O Índice de Preços ao Consumidor nos Estados Unidos (CPI, na sigla em inglês) permaneceu estável em abril em relação a março, informou nesta sexta-feira (15) o Departamento do Trabalho norte-americano. Em relação a abril do ano passado, no entanto, o CPI caiu 0,7% no mês passado, na maior queda desde junho de 1955.
O núcleo do CPI, que exclui as variações de preços de alimentos e energia, subiu 0,3% em abril ante março, na maior alta desde junho do ano passado. O aumento de 9,3% nos preços do tabaco respondeu por cerca de 40% da alta do núcleo do CPI.

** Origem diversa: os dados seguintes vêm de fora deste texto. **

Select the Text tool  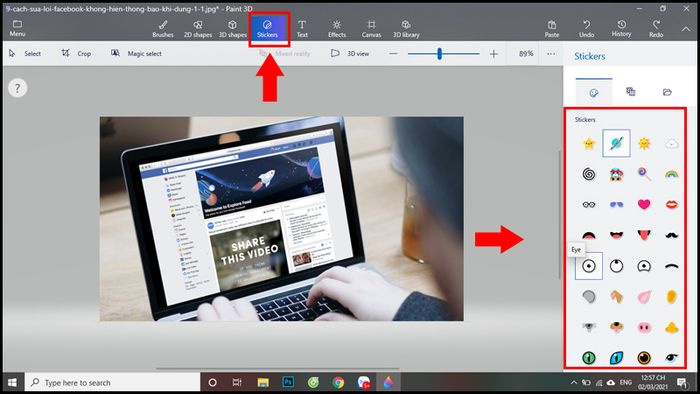tap(302, 29)
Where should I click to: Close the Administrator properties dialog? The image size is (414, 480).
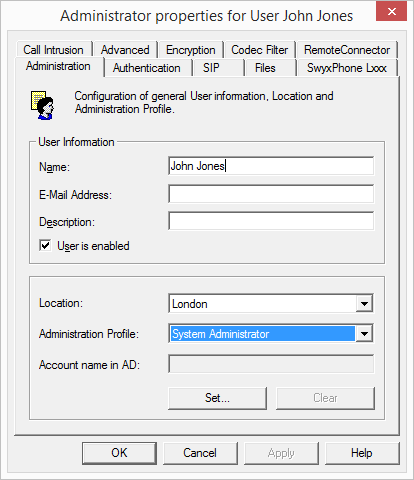pos(391,12)
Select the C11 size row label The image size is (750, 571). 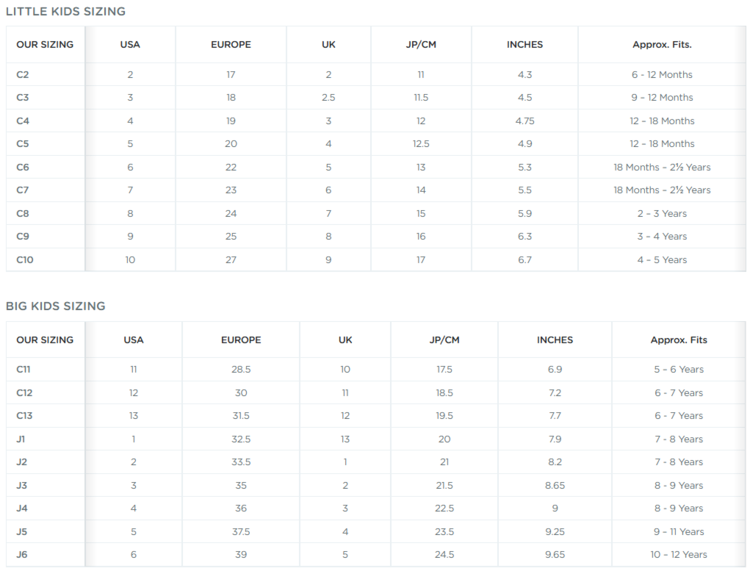[x=24, y=369]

Os preços no segmento de energia caíram 2,4% em abril em relação a março e cederam 25,2% em relação a abril do ano passado. Os preços da gasolina caíram 2,8% em abril ante março, enquanto os preços dos alimentos cederam 0,2%.
Os preços no setor de transportes, entretanto, cederam 0,4%. Os preços no setor imobiliário, que respondem por 40% do CPI, caíram 0,1%. Os preços de cuidados com a saúde recuaram 0,4% e de roupas cederam 0,2%.
Confiança do consumidor
O índice de sentimento do consumidor dos Estados Unidos, medido pela Universidade de Michigan, atingiu em meados de maio deste ano o maior nível desde setembro do ano passado, mês em que teve início a fase mais aguda da crise global. O índice preliminar de sentimento do consumidor deste mês subiu para 67,9 em maio, de 65,1 em abril. Economistas esperavam que o dado melhorasse para 67,5.
O índice preliminar de condições atuais subiu a 66,2, de 63,3 em abril, enquanto o índice de expectativas avançou a 69, o maior desde outubro de 2007, de 63,1 em abril.
O indicador de perspectiva para a inflação em um ano cedeu a 2,6% neste mês, de 2,8% no mês anterior, enquanto o para inflação em cinco anos se manteve em 2,8% em maio.